#### TEXT EXTRACT ####

# Do I need a work visa to work *remotely* from Dubai for a month?



## 1522610 (Jul 27, 2017)

Hi all,
I work for an American client in India and my wife works in Dubai. I would like to visit my wife for a month on tourist visa and also be able to work for the whole month remotely while being in Dubai and only holding a tourist visa. Is it legal? If not legal, what is the possibility of me being caught? Can the authorities find out technically that I am working from home? Are there folks who do this? 

I would still be paid in my home country, India and my client is american. I work in IT and technically it is possible to be able to work remotely using my company vpn.


----------



## twowheelsgood (Feb 21, 2013)

Of course - as long as nobody starts trying to invoice you inside the UAE then you'll be fine.


----------



## 1522610 (Jul 27, 2017)

twowheelsgood said:


> Of course - as long as nobody starts trying to invoice you inside the UAE then you'll be fine.


I have seen many articles mentioning working on visit visa is illegal, although, they all are about working in Dubai in Dubai registered company and getting paid in Dubai. I could not get concrete info on whether I can work remotely from home if my employer is not in UAE, I am not paid in UAE or provide any services in UAE. I would still be paid in home country and pay taxes in home country.


----------



## Chocoholic (Oct 29, 2012)

Technically, it would be illegal. For a start working from a residential property puts you in breach (or your wife) in breach of the tenancy contract, as you're using a residential properly for commercial income. However, you'd be very unfortunate to get found out. Just don't say anything.


----------



## rsinner (Feb 3, 2009)

you will be fine.


----------



## 1522610 (Jul 27, 2017)

Chocoholic said:


> Technically, it would be illegal. For a start working from a residential property puts you in breach (or your wife) in breach of the tenancy contract, as you're using a residential properly for commercial income. However, you'd be very unfortunate to get found out. Just don't say anything.


But my income is not in UAE dirhams. The job is not in UAE. Even if I wanted could I apply for any kind of permit to be able to work safely? (I guess no?). I will be paid in my home country.


----------



## 1522610 (Jul 27, 2017)

rsinner said:


> you will be fine.


Would they be able to track me? 

Also in immigration would I have problems? I am taking a 3 month tourist visa. They might suspect how would I be able to stay 3 months when I work in another country?


----------



## UKMS (Jan 9, 2017)

manish41711 said:


> Would they be able to track me?
> 
> Also in immigration would I have problems? I am taking a 3 month tourist visa. They might suspect how would I be able to stay 3 months when I work in another country?


Your original post is 1 month stay now it’s 3 months ? 

The reality is if what you say is genuine (visiting your wife for 1month) you should be fine (unless of course you upset your wife ) if your question is not quite honest then depending on the circumstances, how long you stay and who you tell the risk goes up a bit. 

Regarding tracking .... could they track what you are doing - possibly ..... will they track what you are doing - very unlikely


----------



## rsinner (Feb 3, 2009)

manish41711 said:


> Would they be able to track me?
> 
> Also in immigration would I have problems? I am taking a 3 month tourist visa. They might suspect how would I be able to stay 3 months when I work in another country?


I am guessing your wife is sponsoring you (if your story is genuine) for the 3 month visa. You should be okay with immigration once you get the visa.


----------



## 1522610 (Jul 27, 2017)

####

WRITTEN REQUEST A: From the thread on working remotely from Dubai, extract the passage from "I would still be paid in my" up to and including "my company vpn.".
WRITTEN REQUEST B: Name every distinct username that appears as a post heading in the thread on working remotely from Dubai.

#### DATASET CONTENT ####

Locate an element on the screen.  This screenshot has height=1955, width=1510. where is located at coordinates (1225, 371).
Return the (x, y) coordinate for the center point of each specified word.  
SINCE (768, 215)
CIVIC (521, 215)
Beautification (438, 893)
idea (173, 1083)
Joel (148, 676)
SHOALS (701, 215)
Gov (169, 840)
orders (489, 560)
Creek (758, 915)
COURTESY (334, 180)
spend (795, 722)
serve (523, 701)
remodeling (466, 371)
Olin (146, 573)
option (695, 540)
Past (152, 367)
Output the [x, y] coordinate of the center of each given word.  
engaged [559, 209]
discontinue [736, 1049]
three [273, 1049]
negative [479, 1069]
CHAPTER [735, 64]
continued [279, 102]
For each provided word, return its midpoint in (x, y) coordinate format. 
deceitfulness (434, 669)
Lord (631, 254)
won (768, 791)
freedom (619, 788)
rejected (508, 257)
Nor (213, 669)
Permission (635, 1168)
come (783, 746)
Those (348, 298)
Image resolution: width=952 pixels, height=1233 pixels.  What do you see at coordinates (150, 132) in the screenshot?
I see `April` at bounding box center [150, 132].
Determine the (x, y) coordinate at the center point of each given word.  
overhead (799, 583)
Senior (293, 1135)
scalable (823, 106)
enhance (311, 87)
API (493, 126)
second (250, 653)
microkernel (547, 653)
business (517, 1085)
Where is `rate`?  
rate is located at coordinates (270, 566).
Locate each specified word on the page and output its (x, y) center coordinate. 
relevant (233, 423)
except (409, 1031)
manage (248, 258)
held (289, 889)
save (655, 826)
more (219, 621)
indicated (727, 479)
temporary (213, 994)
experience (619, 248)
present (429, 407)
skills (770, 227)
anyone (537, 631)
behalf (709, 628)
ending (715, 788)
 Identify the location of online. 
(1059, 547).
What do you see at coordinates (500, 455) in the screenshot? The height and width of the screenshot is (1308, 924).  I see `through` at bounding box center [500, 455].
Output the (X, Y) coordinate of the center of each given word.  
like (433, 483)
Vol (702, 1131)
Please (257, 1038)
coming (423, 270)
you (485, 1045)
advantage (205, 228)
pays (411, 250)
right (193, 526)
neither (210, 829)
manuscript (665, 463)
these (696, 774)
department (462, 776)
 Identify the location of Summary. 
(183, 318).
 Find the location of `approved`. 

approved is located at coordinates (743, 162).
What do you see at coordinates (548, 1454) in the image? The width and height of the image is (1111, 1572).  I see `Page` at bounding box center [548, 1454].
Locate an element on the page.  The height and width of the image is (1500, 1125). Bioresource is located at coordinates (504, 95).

####

WORKED SOLUTION A:
I would still be paid in my home country, India and my client is american. I work in IT and technically it is possible to be able to work remotely using my company vpn.

WORKED SOLUTION B:
1522610
twowheelsgood
Chocoholic
rsinner
UKMS